Exercise: The exercise calls for the lines from the one containing "This screenshot has width=816, height=475." to the end of the data below to be output exactly, pictures excluded.

Data shown START

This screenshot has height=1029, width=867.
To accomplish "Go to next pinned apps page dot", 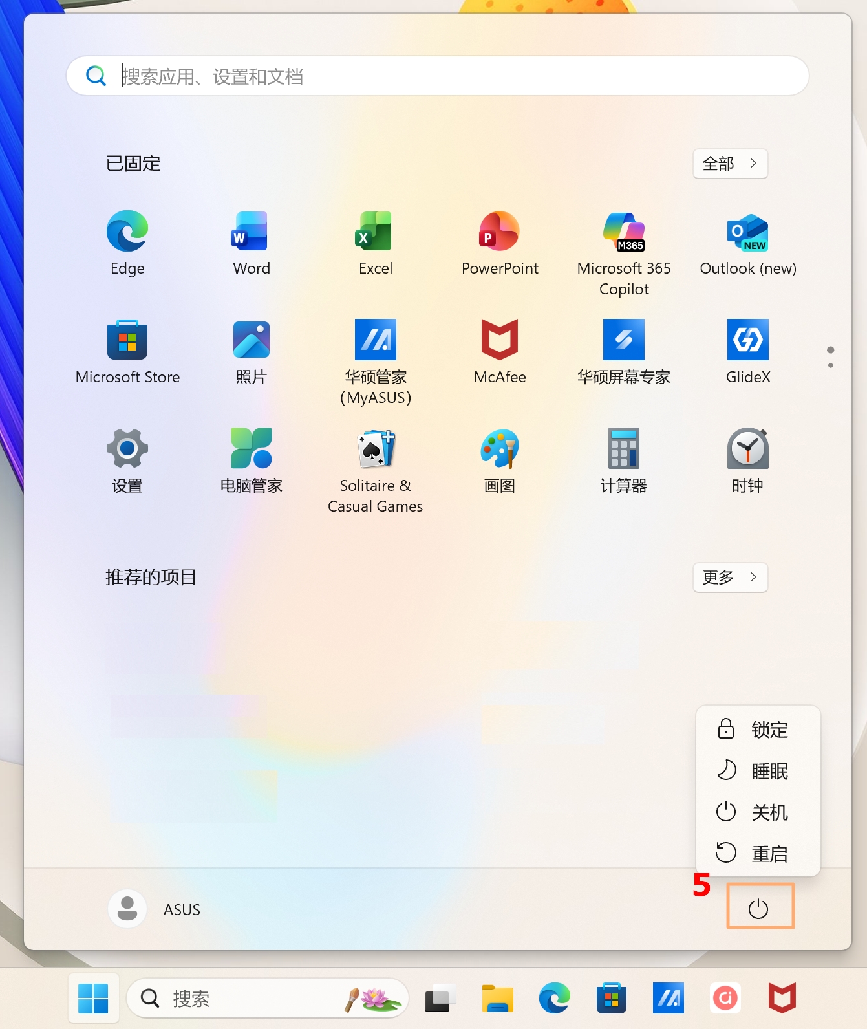I will [x=831, y=366].
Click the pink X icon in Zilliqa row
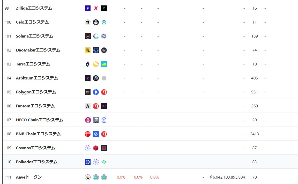 [x=96, y=8]
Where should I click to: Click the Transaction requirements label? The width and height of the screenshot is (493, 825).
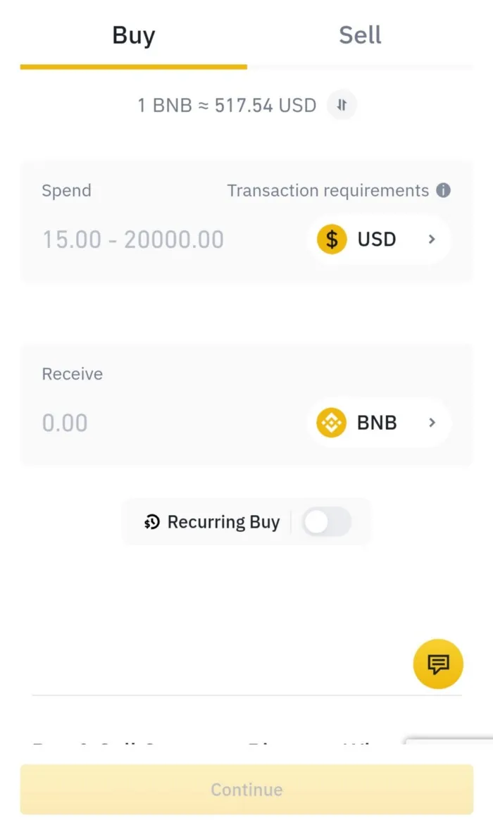tap(328, 190)
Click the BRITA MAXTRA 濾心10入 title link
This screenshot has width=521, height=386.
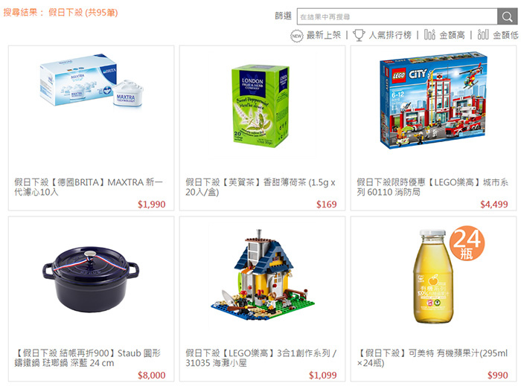pos(89,187)
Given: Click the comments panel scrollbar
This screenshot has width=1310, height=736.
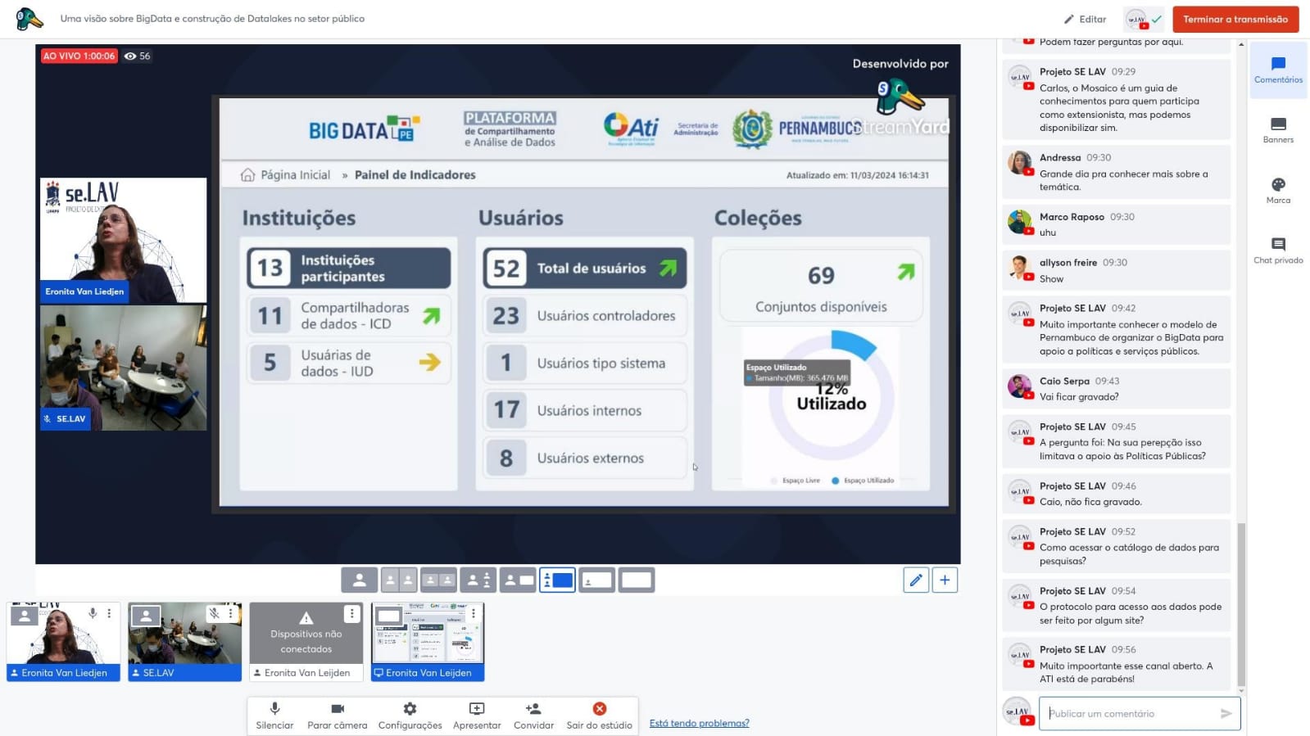Looking at the screenshot, I should [1240, 606].
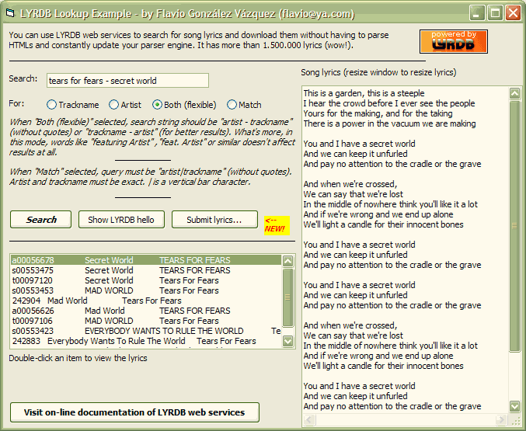526x431 pixels.
Task: Maximize the LYRDB Lookup window
Action: [495, 13]
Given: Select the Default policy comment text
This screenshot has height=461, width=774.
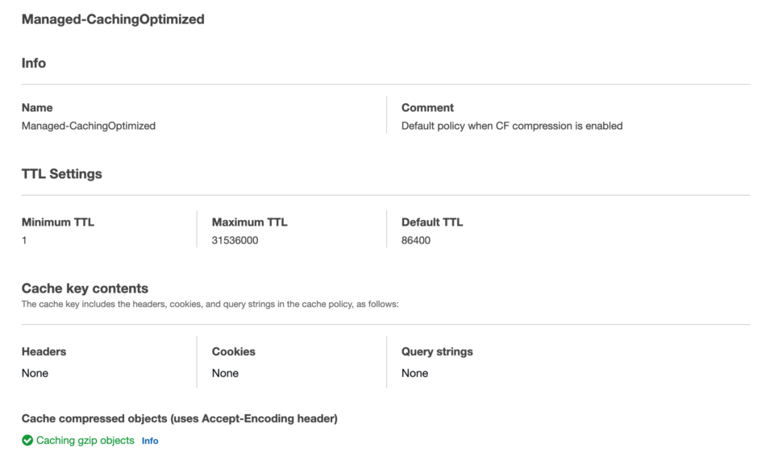Looking at the screenshot, I should 512,126.
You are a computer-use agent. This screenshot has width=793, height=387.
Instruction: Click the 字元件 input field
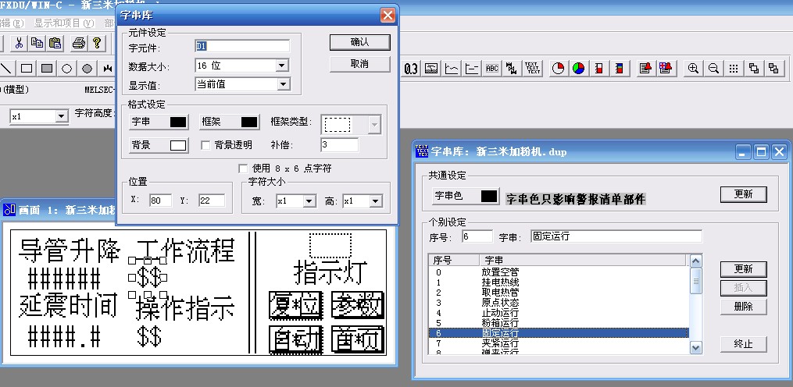click(x=241, y=47)
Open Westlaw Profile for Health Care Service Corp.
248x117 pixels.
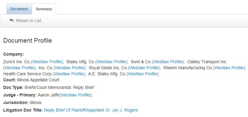coord(69,74)
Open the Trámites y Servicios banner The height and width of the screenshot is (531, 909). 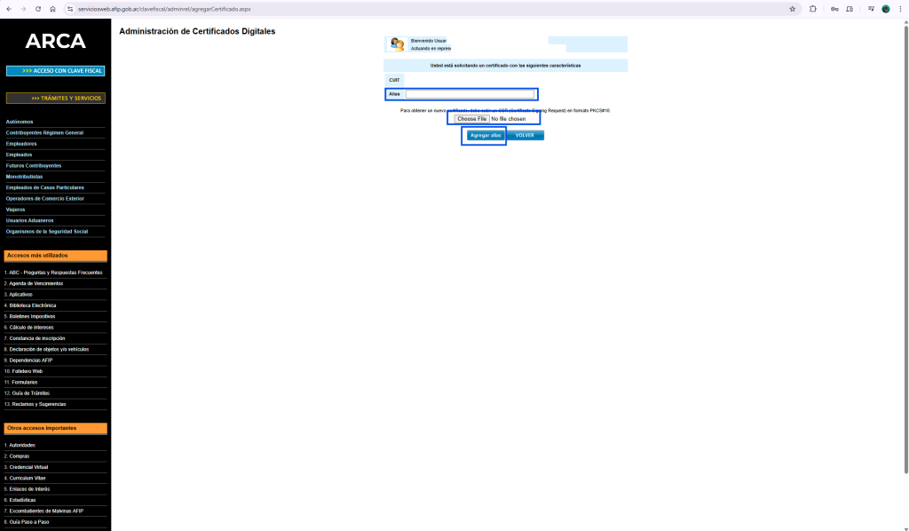55,99
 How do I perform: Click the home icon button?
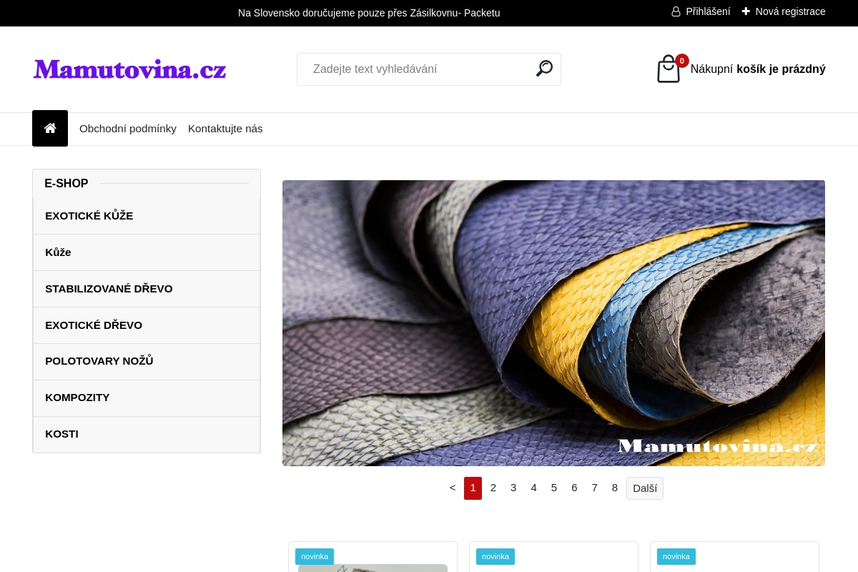tap(50, 129)
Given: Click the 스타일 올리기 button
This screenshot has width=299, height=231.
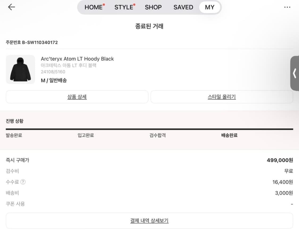Looking at the screenshot, I should pyautogui.click(x=222, y=97).
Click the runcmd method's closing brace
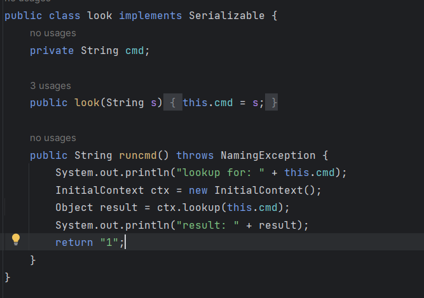Viewport: 424px width, 298px height. pos(32,260)
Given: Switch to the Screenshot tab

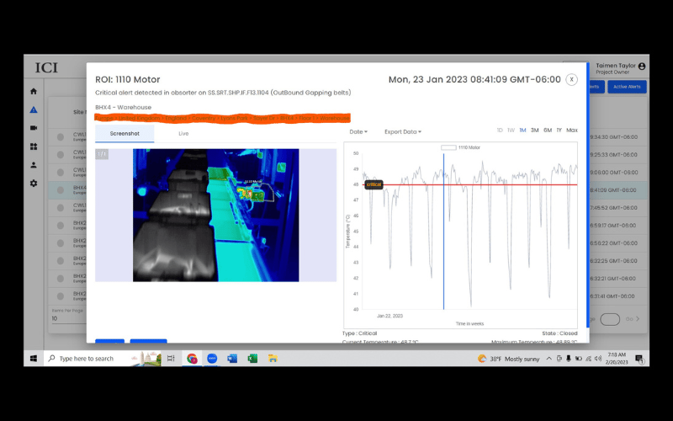Looking at the screenshot, I should tap(125, 134).
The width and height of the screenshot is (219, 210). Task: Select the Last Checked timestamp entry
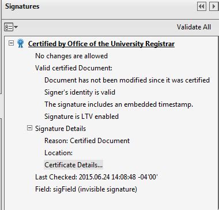pyautogui.click(x=96, y=177)
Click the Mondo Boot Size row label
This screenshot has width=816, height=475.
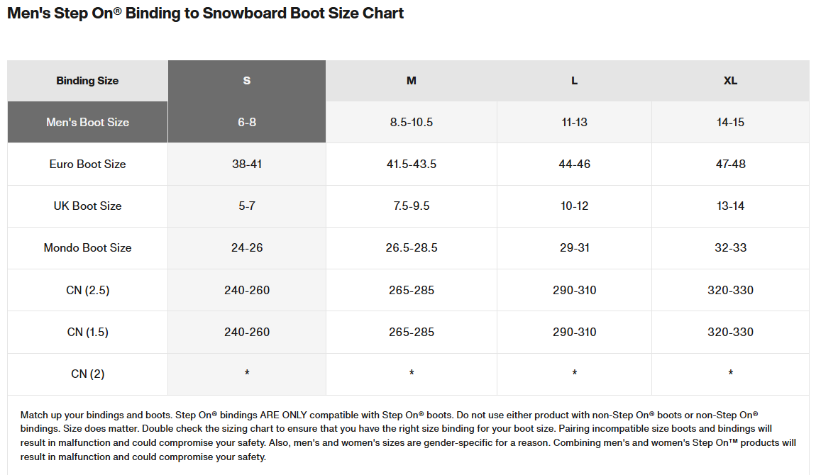pyautogui.click(x=87, y=248)
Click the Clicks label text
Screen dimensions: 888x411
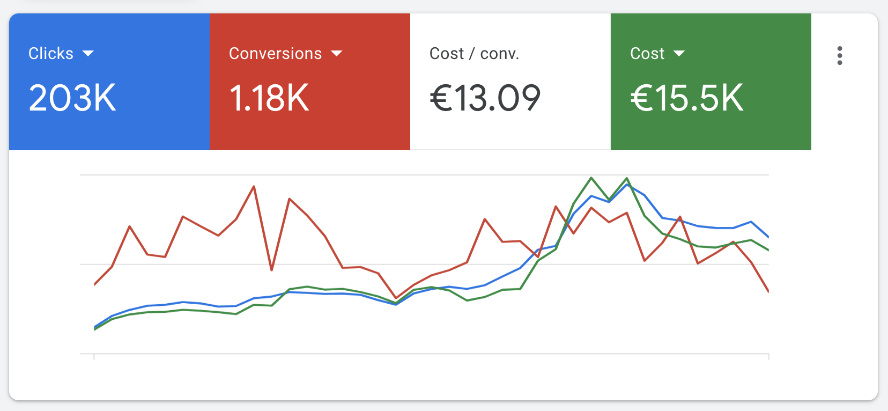(x=51, y=53)
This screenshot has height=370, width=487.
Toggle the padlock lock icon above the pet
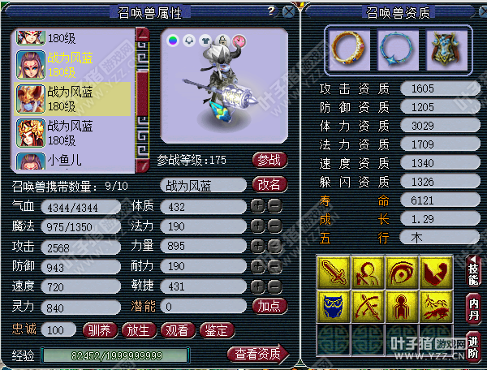click(222, 41)
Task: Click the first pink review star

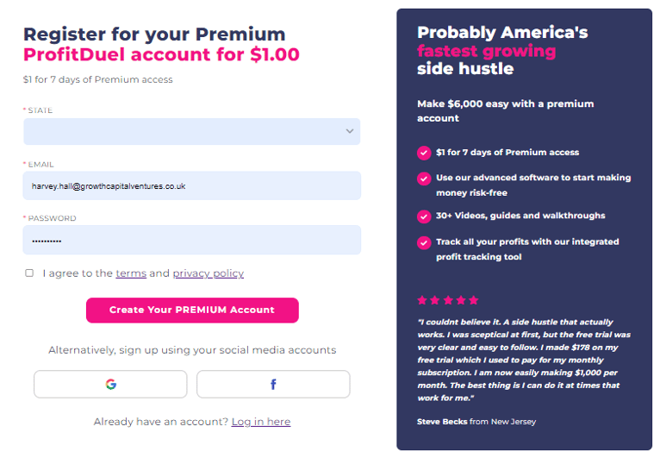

Data shown END

Expected answer:
This screenshot has width=816, height=475.
pyautogui.click(x=87, y=248)
Click the Clicks label text
Screen dimensions: 888x411
(x=51, y=53)
This screenshot has height=370, width=487.
Toggle the padlock lock icon above the pet
click(222, 41)
Task: Click the first pink review star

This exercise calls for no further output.